Records drawn from a pointing dataset:
#####
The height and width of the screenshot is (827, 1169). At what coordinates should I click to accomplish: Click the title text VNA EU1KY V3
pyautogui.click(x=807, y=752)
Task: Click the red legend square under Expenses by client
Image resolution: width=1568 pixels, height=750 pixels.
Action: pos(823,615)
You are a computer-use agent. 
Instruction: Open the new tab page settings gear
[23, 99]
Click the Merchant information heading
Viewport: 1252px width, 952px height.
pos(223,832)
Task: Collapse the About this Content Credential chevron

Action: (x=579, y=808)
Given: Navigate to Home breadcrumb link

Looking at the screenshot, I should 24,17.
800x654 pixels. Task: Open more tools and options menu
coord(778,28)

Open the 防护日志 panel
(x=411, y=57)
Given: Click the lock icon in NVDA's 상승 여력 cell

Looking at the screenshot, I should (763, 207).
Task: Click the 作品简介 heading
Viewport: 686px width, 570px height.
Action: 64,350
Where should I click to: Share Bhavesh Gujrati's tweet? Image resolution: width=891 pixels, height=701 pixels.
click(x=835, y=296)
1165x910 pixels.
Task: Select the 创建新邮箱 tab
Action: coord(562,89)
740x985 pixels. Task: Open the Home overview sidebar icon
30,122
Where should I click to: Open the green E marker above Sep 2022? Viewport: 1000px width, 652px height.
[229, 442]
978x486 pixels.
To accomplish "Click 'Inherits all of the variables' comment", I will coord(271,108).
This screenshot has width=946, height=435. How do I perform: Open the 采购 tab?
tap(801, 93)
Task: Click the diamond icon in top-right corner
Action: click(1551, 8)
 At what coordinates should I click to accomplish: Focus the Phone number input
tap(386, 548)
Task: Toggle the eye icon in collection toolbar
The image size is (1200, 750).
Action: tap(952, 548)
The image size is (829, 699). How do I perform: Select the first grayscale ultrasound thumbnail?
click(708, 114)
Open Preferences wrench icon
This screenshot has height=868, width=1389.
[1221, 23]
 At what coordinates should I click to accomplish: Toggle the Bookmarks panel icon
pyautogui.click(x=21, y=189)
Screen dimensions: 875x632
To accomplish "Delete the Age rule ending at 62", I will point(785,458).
#####
Please set out every line of the records above as a numbered list, leaving out the blank lines.

* Solution for this exercise *
1. The height and width of the screenshot is (827, 1169). At what coordinates should I click to accomplish: Click the title text VNA EU1KY V3
2. pyautogui.click(x=807, y=752)
3. Task: Click the red legend square under Expenses by client
4. Image resolution: width=1568 pixels, height=750 pixels.
5. Action: pos(823,615)
6. You are a computer-use agent. 
7. Instruction: Open the new tab page settings gear
8. [23, 99]
9. Click the Merchant information heading
10. Viewport: 1252px width, 952px height.
11. pos(223,832)
12. Task: Collapse the About this Content Credential chevron
13. Action: (x=579, y=808)
14. Given: Navigate to Home breadcrumb link
15. Looking at the screenshot, I should 24,17.
16. 800x654 pixels. Task: Open more tools and options menu
17. coord(778,28)
18. Open the 防护日志 panel
19. (x=411, y=57)
20. Given: Click the lock icon in NVDA's 상승 여력 cell
21. Looking at the screenshot, I should (763, 207).
22. Task: Click the 作品简介 heading
23. Viewport: 686px width, 570px height.
24. Action: 64,350
25. Where should I click to: Share Bhavesh Gujrati's tweet? Image resolution: width=891 pixels, height=701 pixels.
26. click(x=835, y=296)
27. 1165x910 pixels.
28. Task: Select the 创建新邮箱 tab
29. Action: coord(562,89)
30. 740x985 pixels. Task: Open the Home overview sidebar icon
31. 30,122
32. Where should I click to: Open the green E marker above Sep 2022? Viewport: 1000px width, 652px height.
33. [229, 442]
34. 978x486 pixels.
35. To accomplish "Click 'Inherits all of the variables' comment", I will coord(271,108).
36. This screenshot has width=946, height=435. How do I perform: Open the 采购 tab?
37. tap(801, 93)
38. Task: Click the diamond icon in top-right corner
39. Action: click(1551, 8)
40.  At what coordinates should I click to accomplish: Focus the Phone number input
41. tap(386, 548)
42. Task: Toggle the eye icon in collection toolbar
43. The image size is (1200, 750).
44. Action: tap(952, 548)
45. The image size is (829, 699). How do I perform: Select the first grayscale ultrasound thumbnail?
46. click(708, 114)
47. Open Preferences wrench icon
48. This screenshot has height=868, width=1389.
49. [1221, 23]
50.  At what coordinates should I click to accomplish: Toggle the Bookmarks panel icon
51. pyautogui.click(x=21, y=189)
52. Screen dimensions: 875x632
53. To accomplish "Delete the Age rule ending at 62", I will point(785,458).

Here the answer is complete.